Copy every one of the following rows, reproducing each line as it appears.

--- Start Data for this exercise ---

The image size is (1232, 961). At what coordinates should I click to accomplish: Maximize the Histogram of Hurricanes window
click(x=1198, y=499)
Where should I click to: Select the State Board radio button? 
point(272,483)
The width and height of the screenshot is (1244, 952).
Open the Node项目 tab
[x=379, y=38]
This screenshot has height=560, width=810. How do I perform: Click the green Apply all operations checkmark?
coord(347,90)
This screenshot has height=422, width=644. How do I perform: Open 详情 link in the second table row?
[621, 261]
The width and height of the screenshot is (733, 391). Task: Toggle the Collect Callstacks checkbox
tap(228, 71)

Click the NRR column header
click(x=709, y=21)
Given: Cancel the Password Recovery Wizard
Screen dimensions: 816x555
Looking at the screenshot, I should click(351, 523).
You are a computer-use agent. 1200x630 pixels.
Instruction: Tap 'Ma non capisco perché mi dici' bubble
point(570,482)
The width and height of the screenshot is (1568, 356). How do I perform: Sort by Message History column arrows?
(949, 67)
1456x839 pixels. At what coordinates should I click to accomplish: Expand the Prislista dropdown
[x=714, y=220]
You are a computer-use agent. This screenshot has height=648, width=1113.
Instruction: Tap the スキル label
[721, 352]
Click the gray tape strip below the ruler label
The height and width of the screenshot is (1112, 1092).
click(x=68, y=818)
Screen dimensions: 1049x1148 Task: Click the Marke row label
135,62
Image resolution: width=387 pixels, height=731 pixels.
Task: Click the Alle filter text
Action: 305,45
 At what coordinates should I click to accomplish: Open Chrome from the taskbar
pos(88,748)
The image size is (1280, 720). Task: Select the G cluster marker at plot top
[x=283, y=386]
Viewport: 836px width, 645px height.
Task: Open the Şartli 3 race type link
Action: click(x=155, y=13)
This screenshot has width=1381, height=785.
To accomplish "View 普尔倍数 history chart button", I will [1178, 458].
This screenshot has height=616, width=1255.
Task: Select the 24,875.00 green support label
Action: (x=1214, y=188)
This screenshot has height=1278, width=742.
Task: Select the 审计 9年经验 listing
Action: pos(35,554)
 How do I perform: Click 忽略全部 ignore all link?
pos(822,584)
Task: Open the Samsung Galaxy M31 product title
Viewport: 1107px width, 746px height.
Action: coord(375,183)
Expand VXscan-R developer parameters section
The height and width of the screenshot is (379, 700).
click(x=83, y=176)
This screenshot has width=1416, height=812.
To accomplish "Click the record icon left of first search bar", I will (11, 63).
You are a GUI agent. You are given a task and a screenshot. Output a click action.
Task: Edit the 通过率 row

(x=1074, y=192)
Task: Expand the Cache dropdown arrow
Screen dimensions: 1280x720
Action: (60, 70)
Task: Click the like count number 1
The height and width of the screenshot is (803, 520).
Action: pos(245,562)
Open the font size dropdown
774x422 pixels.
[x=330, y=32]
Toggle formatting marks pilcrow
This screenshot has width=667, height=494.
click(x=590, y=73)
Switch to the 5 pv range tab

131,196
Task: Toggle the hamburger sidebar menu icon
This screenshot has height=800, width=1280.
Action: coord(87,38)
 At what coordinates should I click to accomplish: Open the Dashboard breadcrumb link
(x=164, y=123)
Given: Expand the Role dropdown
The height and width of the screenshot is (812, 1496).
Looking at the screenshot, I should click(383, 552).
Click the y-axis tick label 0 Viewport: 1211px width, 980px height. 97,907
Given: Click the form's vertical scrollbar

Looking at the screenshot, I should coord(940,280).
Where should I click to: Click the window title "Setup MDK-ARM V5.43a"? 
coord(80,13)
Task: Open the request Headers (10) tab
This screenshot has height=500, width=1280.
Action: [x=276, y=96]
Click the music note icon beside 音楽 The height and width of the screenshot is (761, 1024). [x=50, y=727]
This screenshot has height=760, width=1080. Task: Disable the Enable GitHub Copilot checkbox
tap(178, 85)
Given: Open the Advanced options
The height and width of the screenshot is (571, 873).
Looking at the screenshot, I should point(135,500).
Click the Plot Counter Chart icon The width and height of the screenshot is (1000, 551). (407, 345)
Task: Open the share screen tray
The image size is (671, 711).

--- End Data for this exercise ---

# [Full output]
The image size is (1232, 961). At what coordinates should I click to accomplish: Maximize the Histogram of Hurricanes window
click(x=1198, y=499)
Where should I click to: Select the State Board radio button? 
point(272,483)
The width and height of the screenshot is (1244, 952).
Open the Node项目 tab
[x=379, y=38]
This screenshot has height=560, width=810. How do I perform: Click the green Apply all operations checkmark?
coord(347,90)
This screenshot has height=422, width=644. How do I perform: Open 详情 link in the second table row?
[621, 261]
The width and height of the screenshot is (733, 391). Task: Toggle the Collect Callstacks checkbox
tap(228, 71)

Click the NRR column header
click(x=709, y=21)
Given: Cancel the Password Recovery Wizard
Screen dimensions: 816x555
Looking at the screenshot, I should click(351, 523).
You are a computer-use agent. 1200x630 pixels.
Instruction: Tap 'Ma non capisco perché mi dici' bubble
point(570,482)
The width and height of the screenshot is (1568, 356). How do I perform: Sort by Message History column arrows?
(949, 67)
1456x839 pixels. At what coordinates should I click to accomplish: Expand the Prislista dropdown
[x=714, y=220]
You are a computer-use agent. This screenshot has height=648, width=1113.
Instruction: Tap the スキル label
[721, 352]
Click the gray tape strip below the ruler label
The height and width of the screenshot is (1112, 1092).
click(x=68, y=818)
Screen dimensions: 1049x1148 Task: Click the Marke row label
135,62
Image resolution: width=387 pixels, height=731 pixels.
Task: Click the Alle filter text
Action: 305,45
 At what coordinates should I click to accomplish: Open Chrome from the taskbar
pos(88,748)
The image size is (1280, 720). Task: Select the G cluster marker at plot top
[x=283, y=386]
Viewport: 836px width, 645px height.
Task: Open the Şartli 3 race type link
Action: click(x=155, y=13)
This screenshot has width=1381, height=785.
To accomplish "View 普尔倍数 history chart button", I will [1178, 458].
This screenshot has height=616, width=1255.
Task: Select the 24,875.00 green support label
Action: (x=1214, y=188)
This screenshot has height=1278, width=742.
Task: Select the 审计 9年经验 listing
Action: pos(35,554)
 How do I perform: Click 忽略全部 ignore all link?
pos(822,584)
Task: Open the Samsung Galaxy M31 product title
Viewport: 1107px width, 746px height.
Action: coord(375,183)
Expand VXscan-R developer parameters section
The height and width of the screenshot is (379, 700).
click(x=83, y=176)
This screenshot has width=1416, height=812.
To accomplish "Click the record icon left of first search bar", I will (11, 63).
You are a GUI agent. You are given a task and a screenshot. Output a click action.
Task: Edit the 通过率 row

(x=1074, y=192)
Task: Expand the Cache dropdown arrow
Screen dimensions: 1280x720
Action: (60, 70)
Task: Click the like count number 1
The height and width of the screenshot is (803, 520).
Action: pos(245,562)
Open the font size dropdown
774x422 pixels.
[x=330, y=32]
Toggle formatting marks pilcrow
This screenshot has width=667, height=494.
click(x=590, y=73)
Switch to the 5 pv range tab

131,196
Task: Toggle the hamburger sidebar menu icon
This screenshot has height=800, width=1280.
Action: coord(87,38)
 At what coordinates should I click to accomplish: Open the Dashboard breadcrumb link
(x=164, y=123)
Given: Expand the Role dropdown
The height and width of the screenshot is (812, 1496).
Looking at the screenshot, I should click(383, 552).
Click the y-axis tick label 0 Viewport: 1211px width, 980px height. 97,907
Given: Click the form's vertical scrollbar

Looking at the screenshot, I should coord(940,280).
Where should I click to: Click the window title "Setup MDK-ARM V5.43a"? 
coord(80,13)
Task: Open the request Headers (10) tab
This screenshot has height=500, width=1280.
Action: [x=276, y=96]
Click the music note icon beside 音楽 The height and width of the screenshot is (761, 1024). [x=50, y=727]
This screenshot has height=760, width=1080. Task: Disable the Enable GitHub Copilot checkbox
tap(178, 85)
Given: Open the Advanced options
The height and width of the screenshot is (571, 873).
Looking at the screenshot, I should point(135,500).
Click the Plot Counter Chart icon The width and height of the screenshot is (1000, 551). (407, 345)
Task: Open the share screen tray
The image size is (671, 711).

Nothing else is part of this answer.